Después de la guerra había poco trabajo, y tras recuperar y poner a punto el Chevrolet, adquirieron en el pueblo de Herencia un viejo autocar Citroen que transformaron en camión, y cuya venta dio recursos para comprar en subasta del Ejército dos camiones americanos Studebaker, que arreglaron y pusieron a punto (mi tío Domingo, después de unos años como "chico" en la oficina de la bodega de Minguijón, estaba ya incorporado al negocio). En aquellos tiempos no había tantos talleres como ahora —había que recurrir siempre a Madrid— y los transportistas tenían que ser incluso buenos mecánicos. Recuerdo haber visto por casa libros de esta materia, entre ellos el famoso Arias y Otero, precursor del no menos famoso tratado de automóviles que luego escribiría ya sólo el ingeniero Manuel Arias-Paz.

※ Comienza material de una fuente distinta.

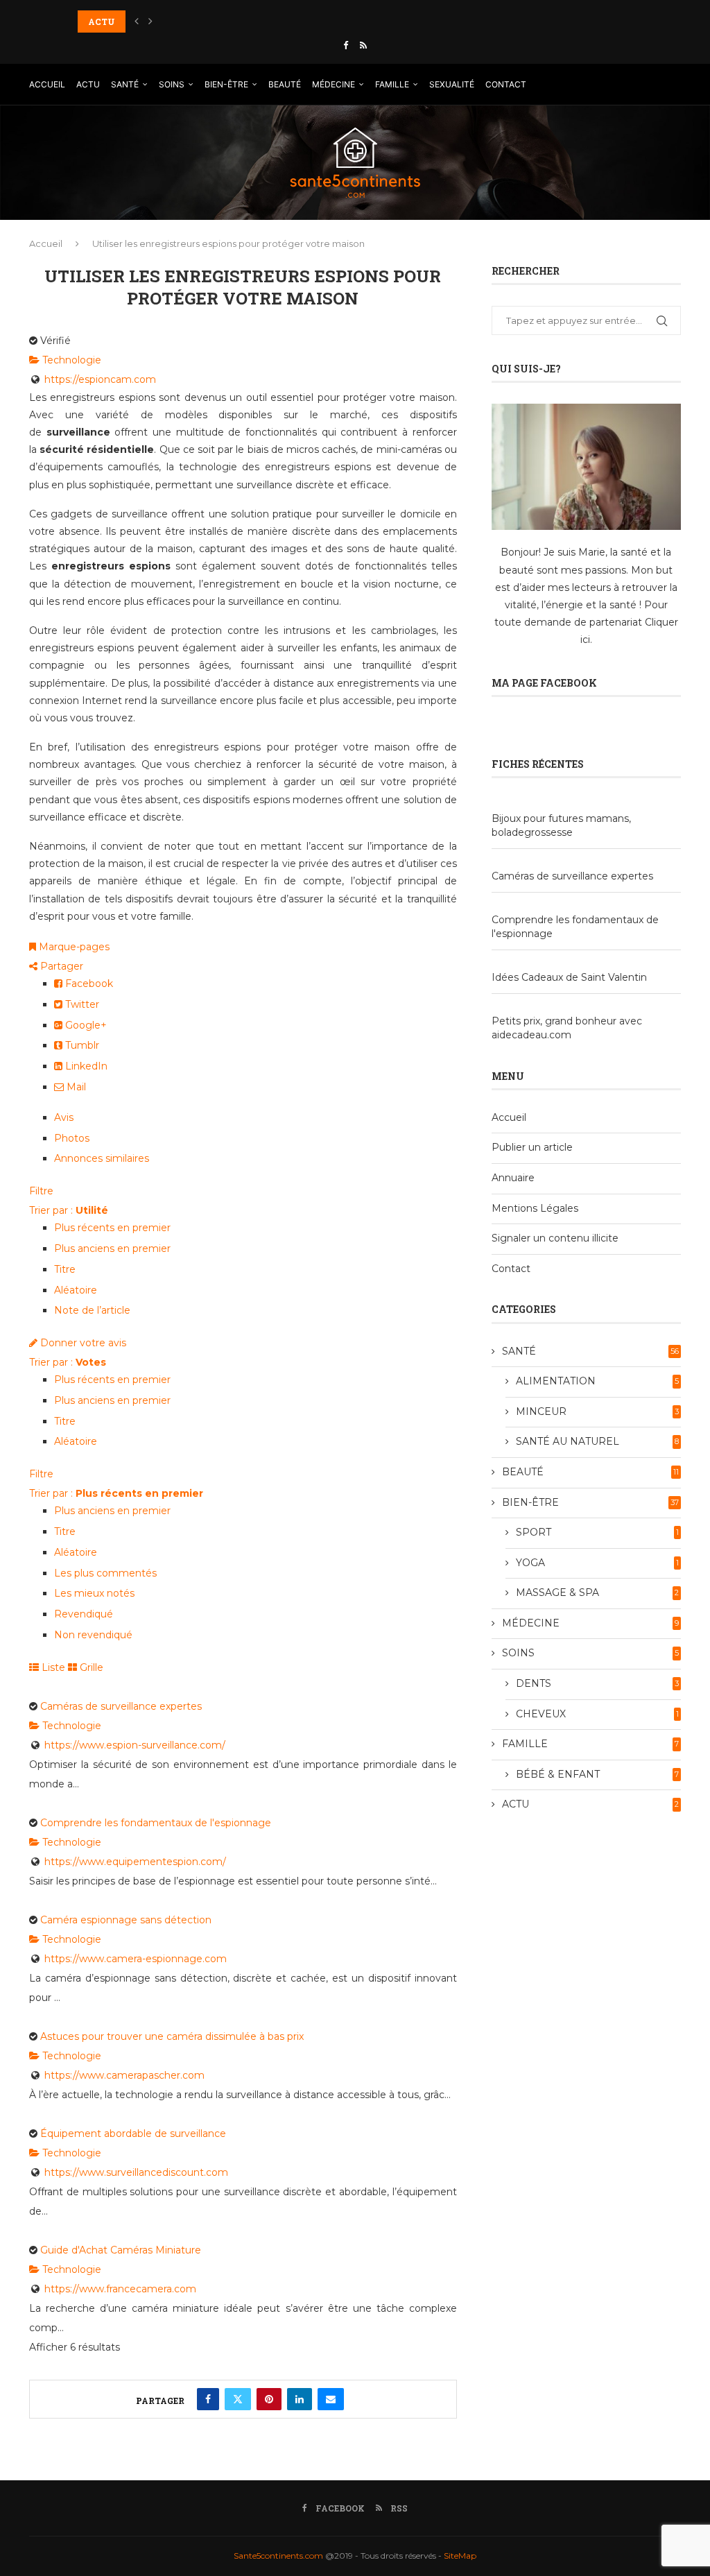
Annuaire (513, 1177)
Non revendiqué (93, 1635)
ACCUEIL (47, 84)
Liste (52, 1667)
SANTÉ (125, 84)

Recuperación tras la Guerra Civil
Manual Chevrolet y el Arias y Otero

Autobús Citroen
Un autobus Citroen como el de la fotografía fue transformado en camión por mi padre tras la Guerra Civil

Uno de los Studebaker, con el que casi tuvieron que inventarse la cabina, lo vendieron a Reinaldo Ramírez, y resultó una gran operación económica. El otro, pintado en verde manzana, se lo quedaron.


El Studebaker
El Studebaker

En 1939, en el recuperado Chevrolet, trajo mi padre al pueblo desde Madrid la imagen del Cristo de la Expiración, donada por el médico y también bodeguero don José Minguijón Saiz. El escultor, Juan Cristóbal, la había tallado en la clandestinidad en los años difíciles de la guerra en un semisótano de la calle Londres, por el barrio de Ventas, y luego trasladada a la avenida de Daroca, junto a unos talleres de marmolistas del cercano Cementerio de La Almudena, que fue donde la recogió mi padre envuelta en unos sacos de arpillera. La primera intención de Minguijón cuando encargó la imagen es que sustituyera a la del Cristo de Villajos, desaparecido en la guerra, pero no pudo ser por estar realizándose ya una copia del Santo Patrón. No obstante, en 1940, al no estar ésta terminada, se le tributaron al Cristo de la Expiración los cultos patronales.


Cristo de la Expiración
Imagen del Cristo de la Expiración que trajo mi padre en el Chevrolet

Un significado viaje del Studebaker, junto con el vendido a Reinaldo, fue en 1948 con la Acción Católica de Criptana a ganar el Jubileo a Santiago de Compostela, sentados como pudieron en bancos de la iglesia y en sillas dentro de la caja. El jefe de la expedición, que duró varios días, fue don Julio Gil, un sacerdote muy querido y recordado, que hizo todo el trayecto sentado en la cabina con mi padre.


Don Julio Gil
Don Julio Gil y la cabina del Studebaker

Ángel Ortiz
Ángel Ortiz fue uno de los entonces jóvenes de Acción Católica que llevó mi padre a Santiago de Compostela en aquella
expedición. Aún conserva orgulloso después de tantos años el bordón, la calabaza y la concha de peregrino de aquel viaje

Por aquellos años, en un momento que aparcaba el camión en una de las calles del pueblo, un muchacho con una bicicleta —precisamente hijo del comandante en puesto de la Guardia Civil—, imprudentemente tuvo la desgracia de meterse bajo las ruedas y morir aplastado. Mi padre no tuvo ninguna responsabilidad en el accidente; así lo consideró el juez encargado del caso y así también lo reconoció la familia del joven. Esto es lo que trascendió; aunque alguien dijo que él no iba al volante. Pero, bueno, esa es otra historia.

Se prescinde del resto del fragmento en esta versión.